==== Text excerpt ====

I love an Alfred Hitchcock film but...

Published: 10:58AM Jul 2nd, 2010
By: Web Editor

We had a letter into MSL Towers the other day from a reader of this magazine berating me for complaining about potholes. The gist of it was that if I wasn’t riding with my eyes closed then there should be no reason for me to be caught out by any left over from our Tarmac tearing winter.

I love an Alfred Hitchcock film but...

Oh, and I clearly ride too fast if I can’t avoid a pothole. Basically, the letter writer said, I was a motorcycle moron who should ride off-road if I wanted to know what real potholes were.

Hmmmm. Couple of points here really wound me up. The first was the implication that I should shut up and just ride around the problem (effectively, letting councils and Highways Agencies off their obligation to provide us all with roads that won’t kill us because they have all the integrity and structural staying power of a stale meringue) and that there’s much worse to deal with off-road than a pothole that could snatch a front wheel from under you.

Now, I don’t know about you but the absolutely last thing I want to do is let those that take my road tax every year for what they like to remind me is for the upkeep of our roads off the hook. After all, if you got to, let’s say, the middle of this magazine and there was a few blank pages because I hadn’t been doing my job then would you let me off? I’d hope not.

So no, sorry, I won’t let the roads people off the hook. I, like you, are paying for these roads’ upkeep and I want them up-kept in a proper state.

And as for going off-road well, yes, the letter writer was quite right. If you do ride off-road then there’s a lot worse that you have to deal with. That’s why when I was an eager motocross hound I rode bikes with huge amounts of suspension travel, the right tyres, a punchy engine and was riding in the frame of mind to be ready for such things.

==== Source data ====

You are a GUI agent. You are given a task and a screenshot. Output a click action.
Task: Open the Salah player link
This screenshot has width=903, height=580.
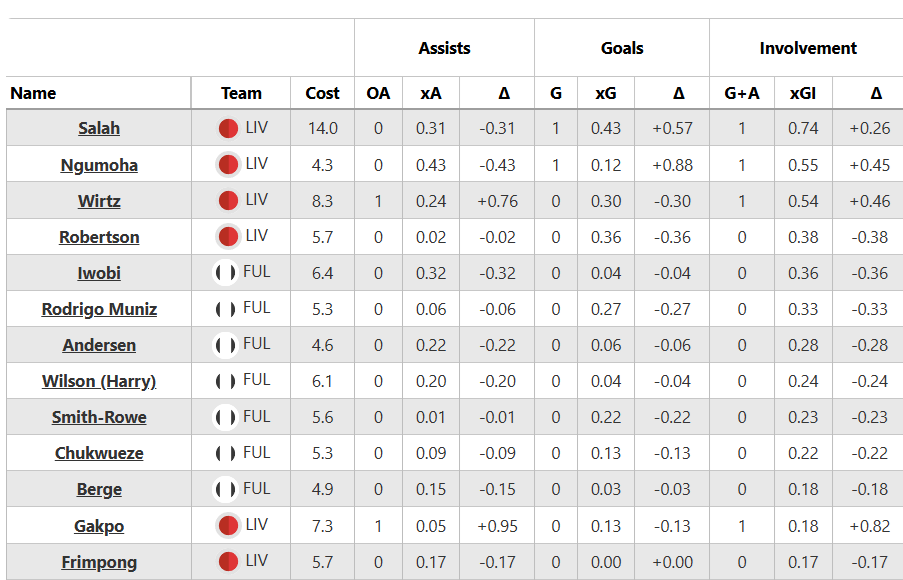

====

** Written request **
Continue the magazine column about potholes from the end of its last paragraph, keeping the writer's voice.

** Final answer **
Funnily enough, when I’m riding a roadbike and having to watch out for other things that might cause a bit of a headache should they plough into me (you know the type of thing; cars, trucks, lorries, vans, stray dogs, pedestrians or tractors) then I don’t have the machinery or the room to deal with holes in the riding surface. Holes that shouldn’t even be there.

So I am sorry Mr Letter Writer, but I wholeheartedly do not agree with you. What I want is the Government to sort out the roads situation promptly and give me one less thing to have to navigate when I ride.

What sparked me to write about this letter was something somewhat related that happened to me on the way into Morton Towers last week.

It was a glorious summer’s morning. The sun was high and warm, I’d stopped off at my friend Steve Plater’s house en route to see how he was getting on with the broken arm and neck he suffered after a fall at the NorthWest 200 during practice. We’d had a laugh over a cup of tea as we poked and prodded the badly swollen left limb.

The road from Steve’s house to the MSL offices is a combination of fast, sweeping bends. Set in the middle of the rolling countryside of the Lincolnshire Wolds there are acres of lush, green field and ancient plots of trees and large, established hedges. If you ask a foreign person to paint an image of what Britain is like in summer time, then this is pretty much it.

I was riding at a somewhat spirited pace as befits those sorts of conditions when I happened to come across a suicidal Blackbird (or Thrush or some bird about that size) which flew directly into my head. The bang was so loud and my head was snapped back with such force that it felt like I’d been hit with a baseball bat. The car driver that I had overtaken a short while before must have had quite a dramatic view as a ball of bird feathers and insides exploded while I was nearly pitched off the bike, the Triumph being sent into a violent tank-slapper.

Thankfully, things settled down quickly enough and I made it into work a little shook up but none the worse for wear. Shame the bird can’t say the same. Some feathers lodged in my lid’s top vent and a smear of bird intestines inside the visor along with internals smeared over the helmet’s shell were the only visible things to show for the impact.

So now I have to add kamikaze birds to the list of things to keep an eye on! Any of you MSL readers out there have similar experiences?

Have a safe ride.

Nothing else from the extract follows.